The value is then annualized to make the result compared to other stocks.

Example 2.6

Advantages

  • It measures the actual asset performance in the past. It helps to understand the stability of the asset based on its past performance.
  • It indicates how an asset’s price changed in the past and the period in which it has changed.
  • Higher the volatility, the higher the price risk associated with the stock. Therefore, a higher premium is attached to the stock.
  • One may use the realized volatility of the asset to forecast future volatility, i.e., implied volatility of the asset. While entering into transactions with complex financial products such as derivatives, options, etc., the premiums are determined based on the underlying volatility and influence the prices of these products.
  • It is the starting point for option pricing.
  • Realized volatility is measured based on statistical methods and is, therefore, a reliable indicator of the volatility in asset value.

Disadvantages

It is a measure of historical volatility and is therefore not forward-looking. It does not factor in any major “shocks” in the market that may arise in the future, affecting the underlying value.

Limitation

  • The volume of data used influences the results when calculating realized volatility. At least 20 observations are statistically required to calculate a valid value of realized volatility.
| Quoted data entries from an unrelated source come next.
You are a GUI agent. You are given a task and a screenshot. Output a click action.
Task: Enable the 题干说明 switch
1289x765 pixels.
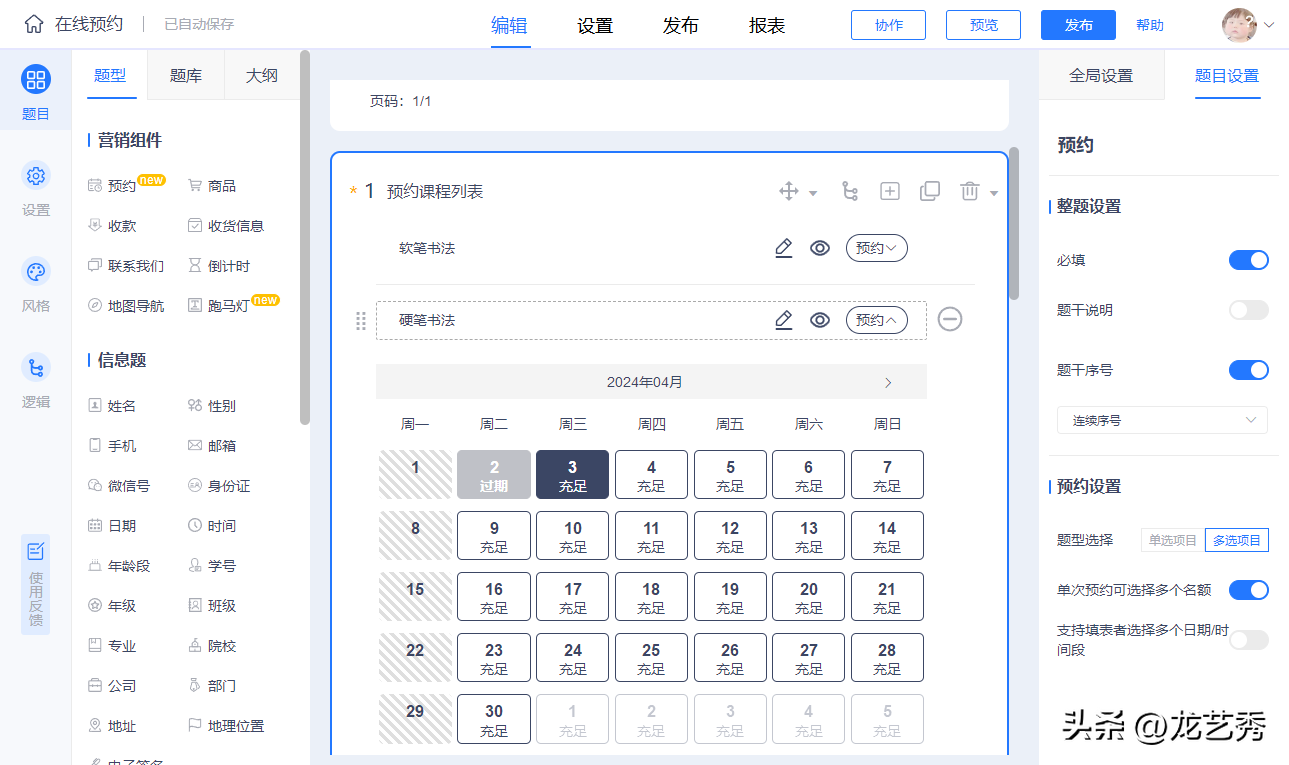pos(1248,310)
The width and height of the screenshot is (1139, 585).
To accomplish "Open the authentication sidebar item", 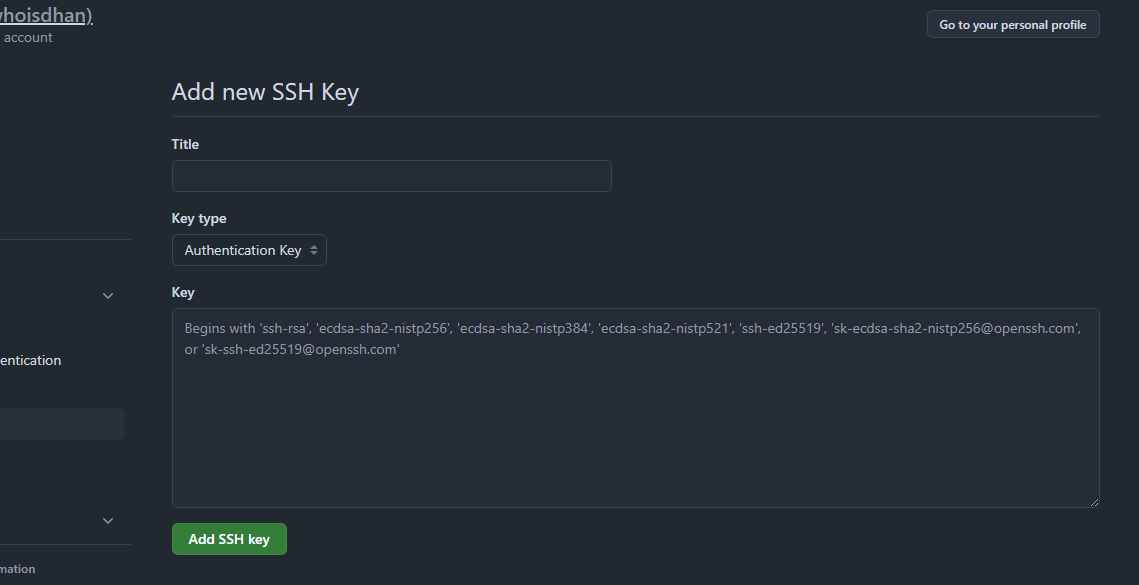I will click(x=30, y=360).
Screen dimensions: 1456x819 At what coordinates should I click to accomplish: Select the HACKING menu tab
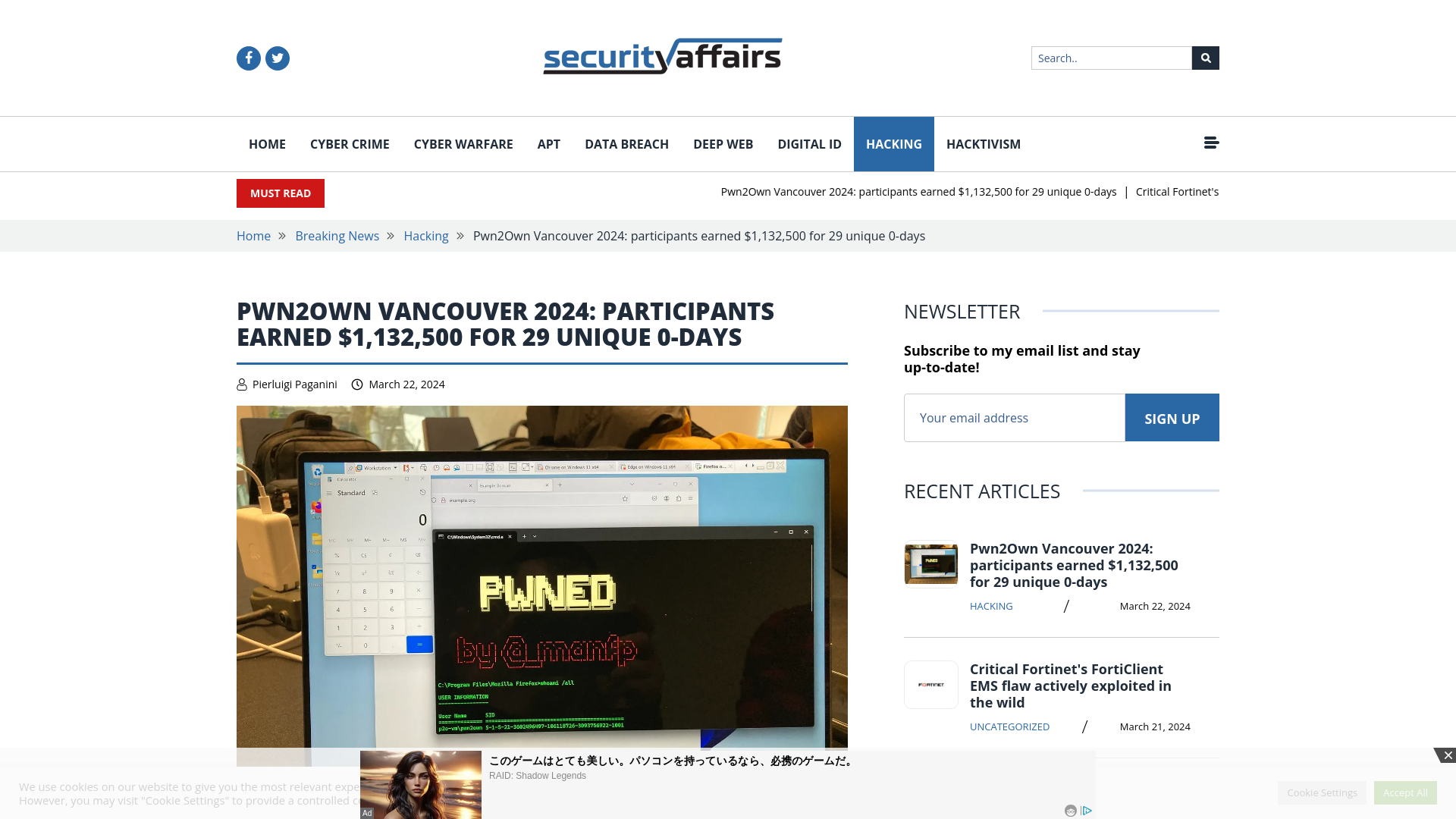tap(893, 143)
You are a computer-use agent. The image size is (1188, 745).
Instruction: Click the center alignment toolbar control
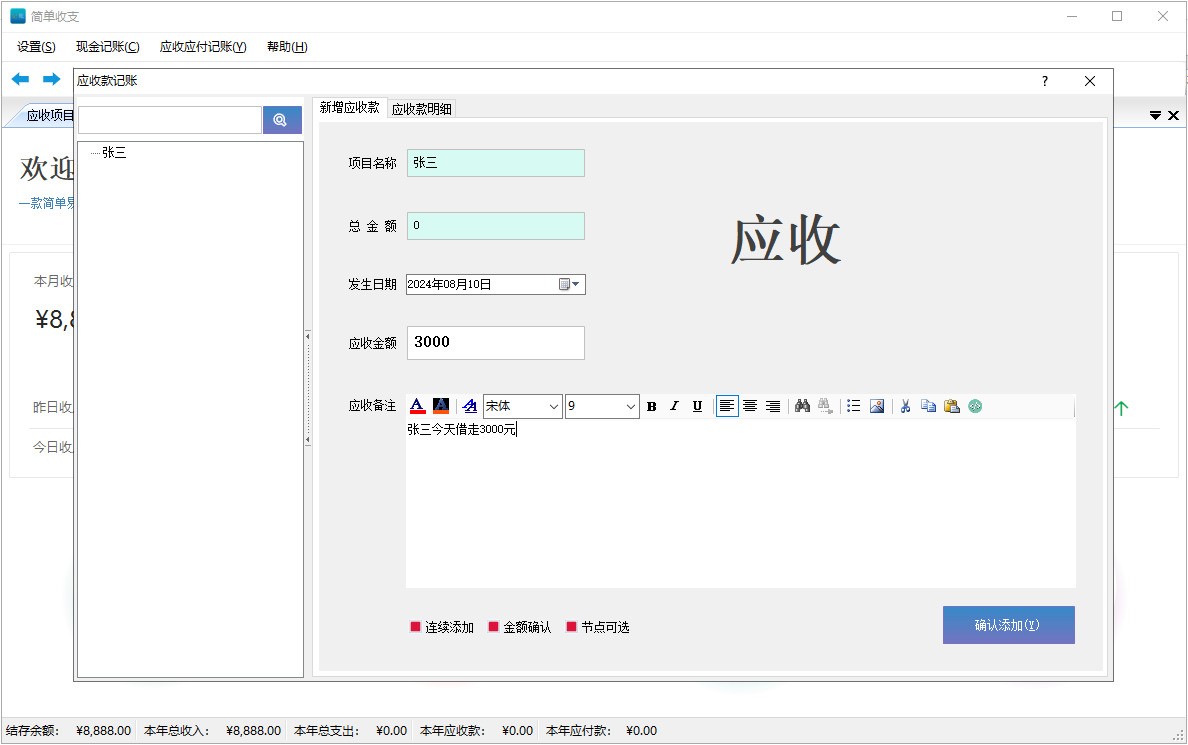[x=750, y=405]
Therefore, realized volatility is better used to measure longer-term price risk in the market (~ 1 month or more).
  • Realized volatility calculations are directionless. i.e., it factors in upward and downward trends in price movements.
  • It assumes that asset prices reflect all available information while measuring volatility.

Important Points

  • In order to calculate the downside risk associated with a stock, the realized volatility measurement may restrict downside price movements.
  • An increase in realized volatility of a stock over time would imply a significant change in the stock's inherent value owing to external/internal factors.
  • An increase in volatility implies a higher premium on option prices. The value of a stock can be inferred by comparing the realized volatility and estimated future volatility (implied volatility) of the options.
  • Comparing the volatility of a stock with the benchmark index helps determine the stability of the stock: the lower the volatility, the more predictable the asset's price.
  • A decrease in the realized volatility of a stock over a while would indicate the stabilization of the stock.

Realized volatility measures help to quantify the inherent price risk arising out of volume fluctuations and external factors of a stock based on its historical performance. Combined with implied volatility, it also helps determine option prices based on the volatility in the underlying stock.

Frequently Asked Questions (FAQs)

1. What is the difference between realized volatility and historical volatility?

Realized volatility refers to the actual volatility observed in the past based on historical data, while historical volatility is a broader term that encompasses both realized and implied volatility. Realized volatility is calculated using historical price data, while historical volatility can also include implied volatility derived from option prices.

2. What is the difference between GARCH and realized volatility?

GARCH (Generalized Autoregressive Conditional Heteroskedasticity) is a model used to estimate future volatility based on past volatility, while realized volatility is a measure of actual volatility observed in historical data. GARCH models consider the conditional variance of the data, whereas realized volatility focuses on the actual volatility observed over a specific period.

3. What are the applications of realized volatility?

Realized volatility finds applications in various fields, including finance and risk management. It is used in option pricing models, risk assessment, portfolio optimization, volatility forecasting, and trading strategies. Realized volatility provides insights into the actual level of price fluctuations, aiding in risk analysis, asset allocation decisions, and the assessment of derivative instruments. It also helps evaluate market efficiency and test financial theories related to volatility dynamics.